Preventative Measures
To stop these bots, it takes a mix of smart moves and constant diligence. Here are just a few techniques that Lab42 uses to eliminate bots and poor quality respondents from our surveys:
Unbiased sample sourcing - By getting respondents from several different sources, we create a harder barrier for bots to get through. The multi-source approach not only distributes the risk, but also adds layers of verification that help filter out fraudulent respondents.
Layering of fraud/bot mitigation techniques: A multi-pronged approach is key to gaining ground in this battle. At Lab42, we include a mix of automated and programmatic quality checks, combined with old fashioned manual data quality checks.
Automated data quality checks include:
Respondent deduplication via cookie and IP address tracking
Speed traps
Answering assorted questions from our bank of data quality questions
Identifying duplicate answers across multiple questions
Identifying copy/paste within a survey
Manual data checks
On a daily basis, our research team downloads all client survey data and reviews it - on a respondent by respondent level - to ensure the open ended questions are answered thoughtfully and actually answer the questions being asked.
It is through these manual data checks we are able to identify most bot attacks.
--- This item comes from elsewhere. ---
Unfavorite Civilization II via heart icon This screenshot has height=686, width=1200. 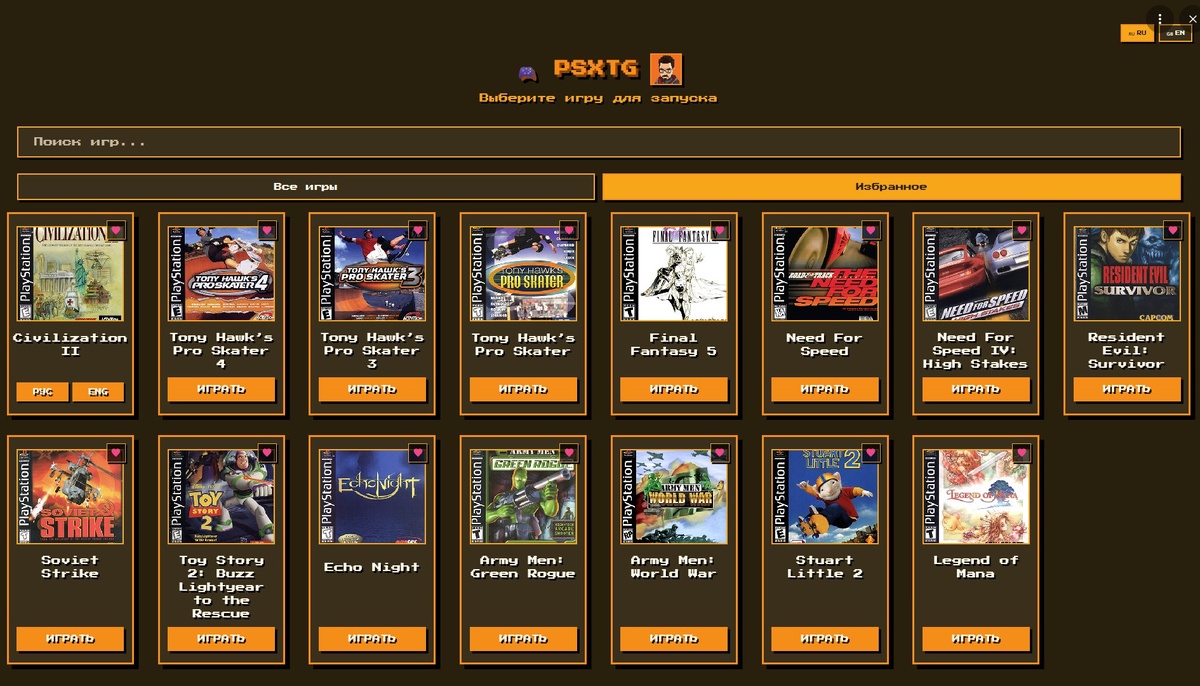click(115, 230)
A few identifying marks for bot answers:
The responses are longer: Bot responses are typically longer and seemingly more thought out than human responses.
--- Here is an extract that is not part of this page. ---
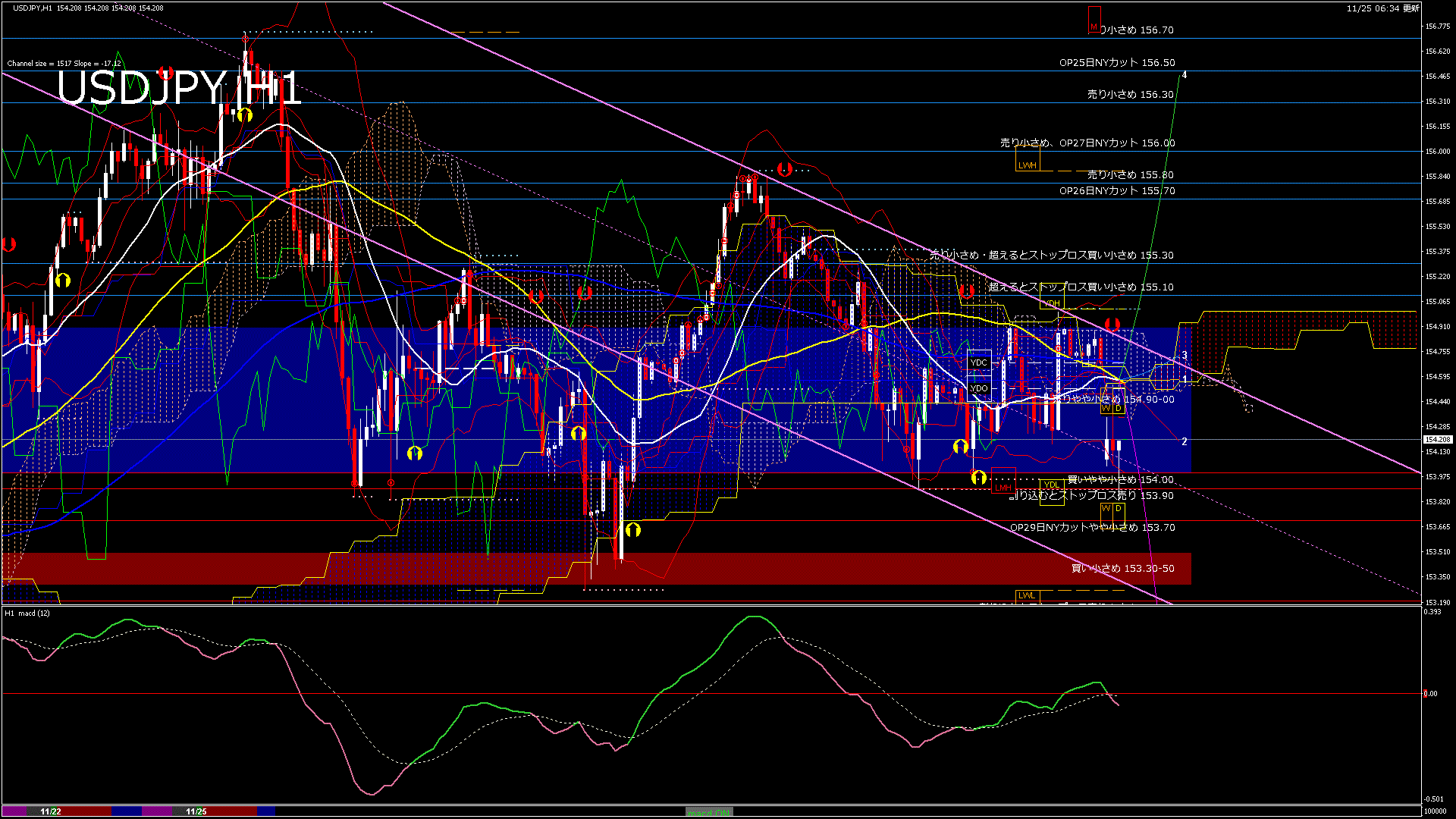
Task: Click the YDO level label box
Action: click(x=979, y=388)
They share the same theme: We’ve noticed many bot answer a given survey question in similar ways. For example, in a past survey where we asked why respondents replaced their smartphones, nearly 75% of the respondents we identified as bots answered that their phone fell into a body of water, a bucket of liquid, or they dropped it into a lake (or some similar type of response).
They typically come from the same sample source: When a bot attack happens, we’ve found that they usually come from one sample source. We’ll see large influxes of completed responses coming from specific sources, and then manually turn off that sample source.
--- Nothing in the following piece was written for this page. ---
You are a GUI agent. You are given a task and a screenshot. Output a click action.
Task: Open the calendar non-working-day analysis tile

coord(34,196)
They come in during off hours: If you see a large number of completed responses that came through between midnight and 3:00 am, there’s a chance your survey may have been hit by some bad bots. We’ve noticed the bots attempt to complete surveys during off-hours to avoid any real-time checking that may take place while employees are in the office.
Continuous improvement
This is a cat and mouse game, and unfortunately the bots are continuously evolving to outmaneuver detection methods. It’s important to stay up-to-date on the latest available techniques, as well as employing some of your own. For example, Lab42 has recently incorporated images, audio, and video into some of our data quality check questions in a new attempt to prevent fraudulent respondents from getting into our surveys.
What’s next?
The growth and evolution of AI bots highlight both the positives and negatives of advancing technology. As businesses and market researchers deal with the implications of an increase in the frequency and strength of these fraudulent responses, understanding more about these bots and how they bypass mitigation techniques is crucial to building a strong game plan to block them. This will help ensure the insights collected through online research are genuine, valid, and from real people - not just pieces of code.